Since 1954, thousands of volunteers in the Christmas-crazy town of North Pole have run the heart-warming tradition of replying to letters addressed "Santa Claus, The North Pole" forwarded to them by the USPS. But no more.
Officials cut the tradition after an "Operation Santa" volunteer working on the programme in Maryland was revealed last year to be a registered sex offender.
Doug Isaacson, mayor of North Pole -- where streets have been given names like Santa Claus Lane or St Nicholas Drive -- slammed the move as "Grinch-like."
He noted that in five decades the letters -- some 150,000 last year -- have been answered without incident.
"North Pole, Alaska, is known as the city where the spirit of Christmas lives year round," Isaacson lamented to CNN today.
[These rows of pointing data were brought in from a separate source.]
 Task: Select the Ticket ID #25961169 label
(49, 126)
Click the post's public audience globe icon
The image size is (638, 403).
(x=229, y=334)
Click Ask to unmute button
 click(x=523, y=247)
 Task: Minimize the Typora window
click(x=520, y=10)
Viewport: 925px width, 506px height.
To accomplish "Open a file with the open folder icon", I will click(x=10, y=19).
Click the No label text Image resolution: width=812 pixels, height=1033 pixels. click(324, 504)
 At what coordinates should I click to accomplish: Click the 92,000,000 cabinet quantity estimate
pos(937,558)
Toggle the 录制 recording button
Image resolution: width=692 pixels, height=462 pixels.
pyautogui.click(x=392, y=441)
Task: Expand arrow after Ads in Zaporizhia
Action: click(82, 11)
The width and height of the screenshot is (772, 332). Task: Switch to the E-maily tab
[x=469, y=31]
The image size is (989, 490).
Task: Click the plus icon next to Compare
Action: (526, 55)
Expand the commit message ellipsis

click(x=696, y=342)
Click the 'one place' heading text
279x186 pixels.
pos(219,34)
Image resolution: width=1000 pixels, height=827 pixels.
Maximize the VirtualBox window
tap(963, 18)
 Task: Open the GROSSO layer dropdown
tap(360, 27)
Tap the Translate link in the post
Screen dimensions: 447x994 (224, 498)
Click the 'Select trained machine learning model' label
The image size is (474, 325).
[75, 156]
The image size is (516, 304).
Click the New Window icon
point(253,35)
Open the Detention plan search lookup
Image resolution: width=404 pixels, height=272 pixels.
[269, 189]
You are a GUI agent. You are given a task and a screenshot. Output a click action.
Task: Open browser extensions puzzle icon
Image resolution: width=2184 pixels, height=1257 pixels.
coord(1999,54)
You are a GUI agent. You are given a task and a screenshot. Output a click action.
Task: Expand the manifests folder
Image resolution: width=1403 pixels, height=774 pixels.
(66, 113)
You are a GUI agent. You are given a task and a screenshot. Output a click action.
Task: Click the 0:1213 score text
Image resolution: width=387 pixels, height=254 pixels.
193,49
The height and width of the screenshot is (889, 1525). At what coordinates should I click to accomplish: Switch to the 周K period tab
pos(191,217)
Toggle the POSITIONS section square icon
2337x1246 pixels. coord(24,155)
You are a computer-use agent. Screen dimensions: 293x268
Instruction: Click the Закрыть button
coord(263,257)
The new policy is a privacy issue, safeguarding young children from their personal information being given out, said Postal Service spokesman Ernie Swanson.
"There's been concern on the part of outsiders about the Postal Service just handing out this information to people and what could happen," he told the Fairbanks Daily News-Miner.
Isaacson said children could still get around the new policy by addressing letters to a specific address in his town of 2,100: "Santa Claus House, North Pole, Alaska" or even simply the city hall, and they will get a reply with a North Pole postmark.